Jaime Bairaktaris is a multi-talented, community-minded Westporter. On Monday the 2016 Staples High School graduate, current Sacred Heart University student and 2020 Connecticut Paraeducator of the Year witnessed something disturbing downtown. He writes:
I’ve heard about hatred in our community. I’ve heard stories from friends, neighbors, social media and news sources. But I had not seen it myself.
This week, I think I saw it. It was ugly and deliberate, in the form of 3 middle school boys with their opinion to display, or partially formed frontal lobes to blame, or a sense of common respect to try to gain.
But there it was, plain as day.
I paused while tutoring another middle schooler. We watched the boys pull up a sign for a national political candidate from Jesup Green. They broke it into pieces, threw it in a trash bin, then took turns spitting on it before walking away, screaming to each other.
Spitting on it!
We were confused. So were the many other kids and adults sharing Jesup Green and Riverwalk tables. My student and I talked about respect, hatred, and why — regardless of opinion — we respect all things, and all people.
We talked about better ways to share our own opinions, and how everyone’s opinion matters in one way or another.
Then we talked about how we never spit. Not during a pandemic, not on a sign, not at another person. Not ever.
As we talked, a group of middle school girls retrieved the sign from the trash. They placed it back on the lawn.
My student and I talked about how there are helpers everywhere. We talked about why we need to restore the good that is sometimes taken from a community, and how sometimes it is taken by people who may not realize they’re doing it — or may not care.
I wish I could have thanked those girls. Not just for putting back the sign, but for caring. For teaching us a positive lesson. And for reminding us that the majority of kids who hang out downtown do care.
But then the boys returned. They ripped the sign from the ground again, threw it onto Jesup Road, and took turns jumping on it. Then they flung it onto the middle of Jesup Green, before finally leaving.
Those boys did not care.
I wish I could have said something to my student, to everyone around us, to the girls who tried to help — something that could have made the situation better.
But I was at a loss. So I went back to our social studies. The hum of conversation and COVID-era working returned to the green.
I reported the incident to the police, so it’s on record. But I don’t know who those 3 boys are. I only know they don’t care. I don’t know their names, their families, their hobbies, their strengths, who they’ve helped in their lives, or who looks up to them.
I don’t know any good things about them.
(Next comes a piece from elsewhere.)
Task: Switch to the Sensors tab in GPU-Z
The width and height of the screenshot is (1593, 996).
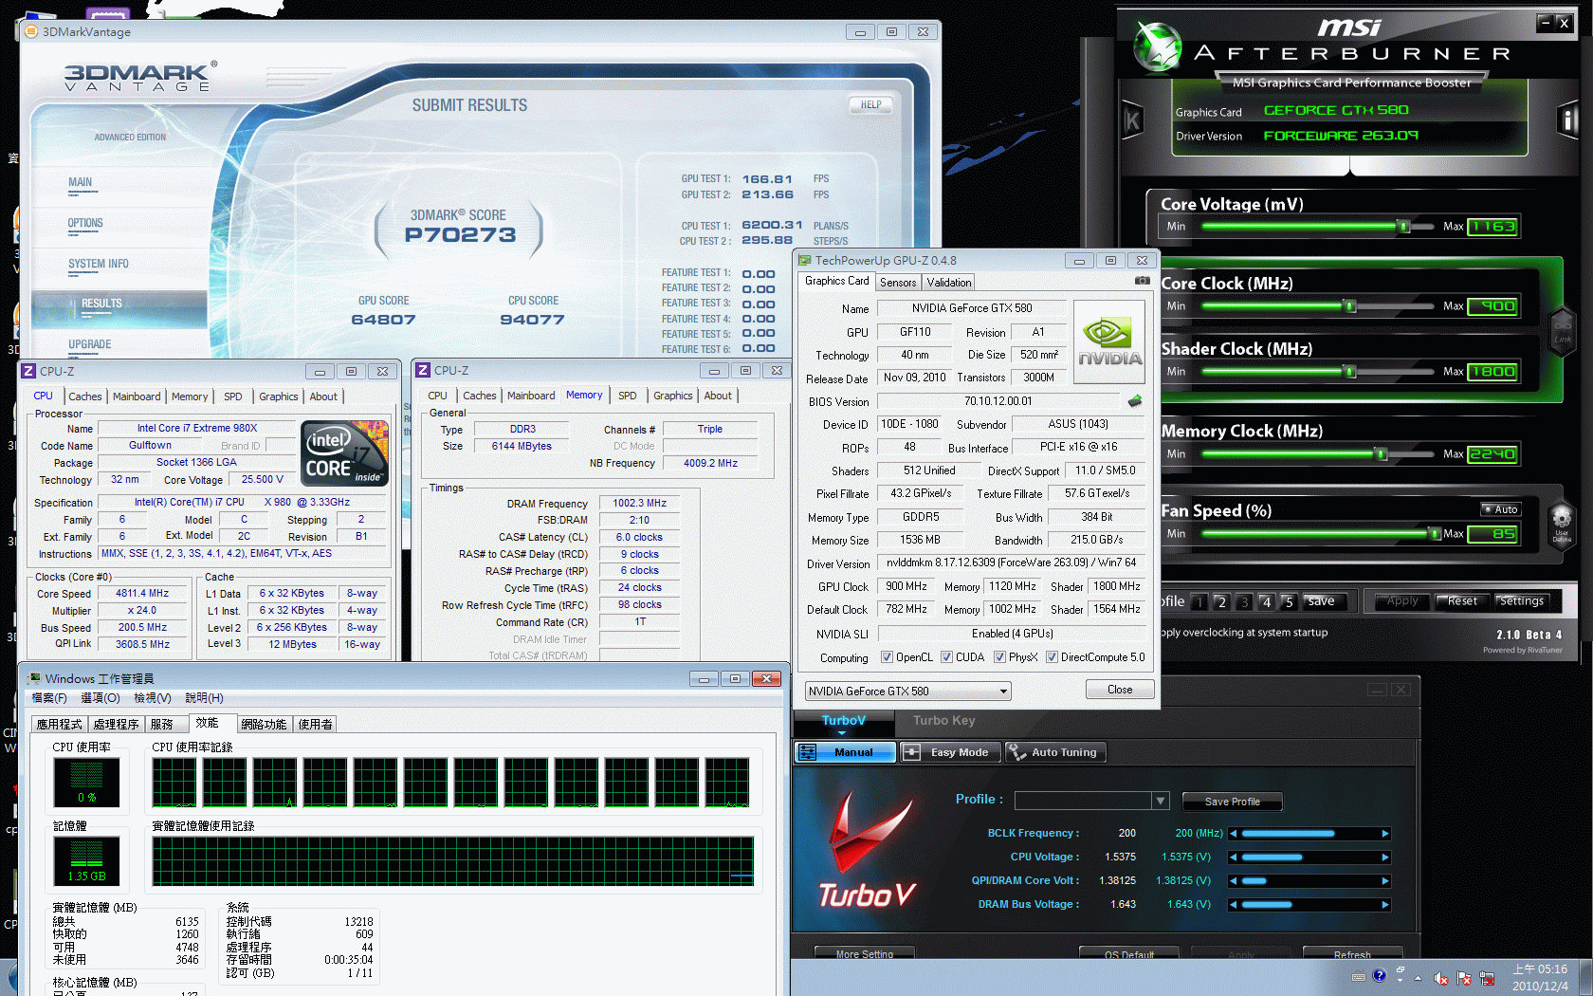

I only know that they destroyed a sign on Jesup Green.
Is this bigotry? Impulsivity? Stress? Lack of education? Too much media? Am I a snowflake? Or a Karen? Do I care too much? Did I not care enough to stop them? Is this a non-issue? Or is this a real probme.
This is not a case of “kids being kids.” The majority of those I see on their skateboards, scooters or bikes, in the deli or on the green, are energetic, loud, and — most importantly — respectful.
They’re doing what they should be doing: having fun, while learning how to make their own choices.
These boys made their choices. They chose hatred.
So I can’t help but wonder: How do we fix this?